— SUPPLIED PASSAGE —
┌──

Other Investment Companies Risk. The Fund may invest in the securities of other investment
companies, including ETFs. Investing in an investment company exposes the Fund to all of the risks of that investment companys investments. The Fund, as a holder of the securities of other investment companies, will bear its pro rata portion
of the other investment companies expenses, including advisory fees. These expenses are in addition to the direct expenses of the Funds own operations. As a result, the cost of investing in investment company shares may exceed the costs
of investing directly in its underlying investments. In addition, securities of other investment companies may be leveraged. As a result, the Fund may be indirectly exposed to leverage through an investment in such securities and therefore magnify
the Funds leverage risk. Utilization of leverage is a speculative investment technique and involves certain risks. With respect to ETFs, an ETF that is based on a specific index may not be able to replicate and maintain exactly the
composition and relative weighting of securities in the index. The value of an ETF based on a specific index is subject to change as the values of its respective component assets fluctuate according to market volatility. ETFs typically rely on a
limited pool of authorized participants to create and redeem shares, and an active trading market for ETF shares may not develop or be maintained. The market value of shares of ETFs and closed-end funds may
differ from their NAV.
Preferred Security Risk. Preferred securities generally
are subordinated to bonds and other debt instruments in a companys capital structure and therefore will be subject to greater credit risk than those debt instruments. In addition, preferred securities are subject to other risks, such as having
no or limited voting rights, being subject to special redemption rights, having distributions deferred or skipped, having floating interest rates or dividends, which may result in a decline in value in a falling interest rate environment, having
fixed interest rates or dividends, which may result in a decline in value in a rising interest rate environment, having limited liquidity, changing or unfavorable tax treatments and possibly being issued by companies in heavily regulated industries.
Risks of When-Issued
Purchases. The Fund may purchase securities on a when-issued or forward-commitment basis. Delivery and payment for securities that have been purchased in
this manner can take place a month or more after the transaction date. Such securities do not earn interest, are subject to market fluctuation, and may increase or decrease in value prior to their delivery. The purchase of securities on a
when-issued or forward commitment basis may increase the volatility of the Funds net asset value if the Fund makes such purchases while remaining substantially fully invested.
U.S. Government Securities Risk. U.S. government securities are guaranteed only as to the
timely payment of interest and the payment of principal when held to maturity. Accordingly, the current market values for these securities will fluctuate with changes in interest rates. Securities issued or guaranteed by U.S. government agencies and
instrumentalities are supported by varying degrees of credit but generally are not backed by the full faith and credit of the U.S. government. No assurance can be given that the U.S. government will provide financial support to its agencies and
instrumentalities if it is not obligated by law to do so.

└──

Dataset entries
┌──

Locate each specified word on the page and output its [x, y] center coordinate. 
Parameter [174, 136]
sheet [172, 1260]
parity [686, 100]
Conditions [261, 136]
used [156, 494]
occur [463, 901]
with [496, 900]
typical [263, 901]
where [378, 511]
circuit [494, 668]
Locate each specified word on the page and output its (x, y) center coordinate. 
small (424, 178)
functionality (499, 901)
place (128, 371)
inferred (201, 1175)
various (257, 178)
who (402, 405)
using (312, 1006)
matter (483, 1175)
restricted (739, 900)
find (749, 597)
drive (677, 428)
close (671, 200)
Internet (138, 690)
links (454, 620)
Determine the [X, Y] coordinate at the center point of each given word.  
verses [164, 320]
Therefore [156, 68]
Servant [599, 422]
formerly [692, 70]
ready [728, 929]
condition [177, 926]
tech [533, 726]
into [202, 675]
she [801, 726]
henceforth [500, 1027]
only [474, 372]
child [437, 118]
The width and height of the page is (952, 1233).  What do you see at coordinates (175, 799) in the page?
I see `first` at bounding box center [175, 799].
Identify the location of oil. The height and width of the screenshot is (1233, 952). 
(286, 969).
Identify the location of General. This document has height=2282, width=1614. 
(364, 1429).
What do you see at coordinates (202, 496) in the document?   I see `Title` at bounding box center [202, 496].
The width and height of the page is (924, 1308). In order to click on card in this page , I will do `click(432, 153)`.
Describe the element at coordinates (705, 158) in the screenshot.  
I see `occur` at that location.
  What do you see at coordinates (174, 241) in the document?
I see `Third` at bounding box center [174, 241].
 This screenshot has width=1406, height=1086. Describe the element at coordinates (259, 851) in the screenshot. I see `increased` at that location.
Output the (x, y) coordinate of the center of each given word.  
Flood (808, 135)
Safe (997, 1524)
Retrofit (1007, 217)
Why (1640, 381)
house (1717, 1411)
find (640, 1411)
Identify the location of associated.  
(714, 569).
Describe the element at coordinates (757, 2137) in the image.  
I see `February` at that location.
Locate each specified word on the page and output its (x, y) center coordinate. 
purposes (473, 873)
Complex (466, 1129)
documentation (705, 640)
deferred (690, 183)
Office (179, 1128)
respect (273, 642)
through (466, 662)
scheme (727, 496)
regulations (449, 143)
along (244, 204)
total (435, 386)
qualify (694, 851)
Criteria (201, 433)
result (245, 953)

└──

— WORK INSTRUCTION A —
Copy the investment risk passage from "Preferred Security Risk." up to and including "heavily regulated industries.".
— WORK INSTRUCTION B —
According to the investment risk passage, how long after the transaction date can delivery and payment take place for securities bought on a when-issued or forward-commitment basis?
— WORK INSTRUCTION C —
Please continue the investment risk passage from where it stops.

— ANSWER SPACE A —
Preferred Security Risk. Preferred securities generally
are subordinated to bonds and other debt instruments in a companys capital structure and therefore will be subject to greater credit risk than those debt instruments. In addition, preferred securities are subject to other risks, such as having
no or limited voting rights, being subject to special redemption rights, having distributions deferred or skipped, having floating interest rates or dividends, which may result in a decline in value in a falling interest rate environment, having
fixed interest rates or dividends, which may result in a decline in value in a rising interest rate environment, having limited liquidity, changing or unfavorable tax treatments and possibly being issued by companies in heavily regulated industries.

— ANSWER SPACE B —
A month or more after the transaction date.

— ANSWER SPACE C —
Fund Level and Other Risks:
Anti-Takeover Provisions. The Funds
Declaration of Trust and By-laws include provisions that could limit the ability of other entities or persons to acquire control of the Fund or convert the Fund to
open-end status. These provisions could have the effect of depriving the common shareholders of opportunities to sell their common shares at a premium over the then-current market price of the common shares.
Global economic risk. National and
regional economies and financial markets are becoming increasingly interconnected, which increases the possibilities that conditions in one country, region or market might adversely impact issuers in a different country, region or market. Changes in
legal, political, regulatory, tax and economic conditions may cause fluctuations in markets and securities prices around the world, which could negatively impact the value of the Funds investments. Major economic or political disruptions,
particularly in large economies like Chinas, may have global negative economic and market repercussions. Additionally, events such as war, terrorism, natural and environmental disasters and the spread of infectious illnesses or other public
health emergencies may adversely affect the global economy and the markets and issuers in which the Fund invests. Recent examples of such events include the outbreak of a novel coronavirus known as COVID-19
that was first detected in China in December 2019 and heightened concerns regarding North Koreas nuclear weapons and long-range ballistic missile programs. These events could reduce consumer demand or economic output, result in market closure,
travel restrictions or quarantines, and generally have a significant impact on the economy. These events could also impair the information technology and other operational systems upon which the Funds service providers, including the
investment adviser and sub-adviser, rely, and could otherwise disrupt the ability of employees of the Funds service providers to perform essential tasks on behalf of the Fund. Governmental and
quasi-governmental authorities and regulators throughout the world have in the past responded to major economic disruptions with a variety of significant fiscal and monetary policy changes, including but not limited to, direct capital infusions into
companies, new monetary programs and dramatically lower
101
Shareholder Update (continued)
(Unaudited)
interest rates. An unexpected or quick reversal of these policies, or the ineffectiveness of these policies, could increase volatility in securities markets, which could
adversely affect the Funds investments.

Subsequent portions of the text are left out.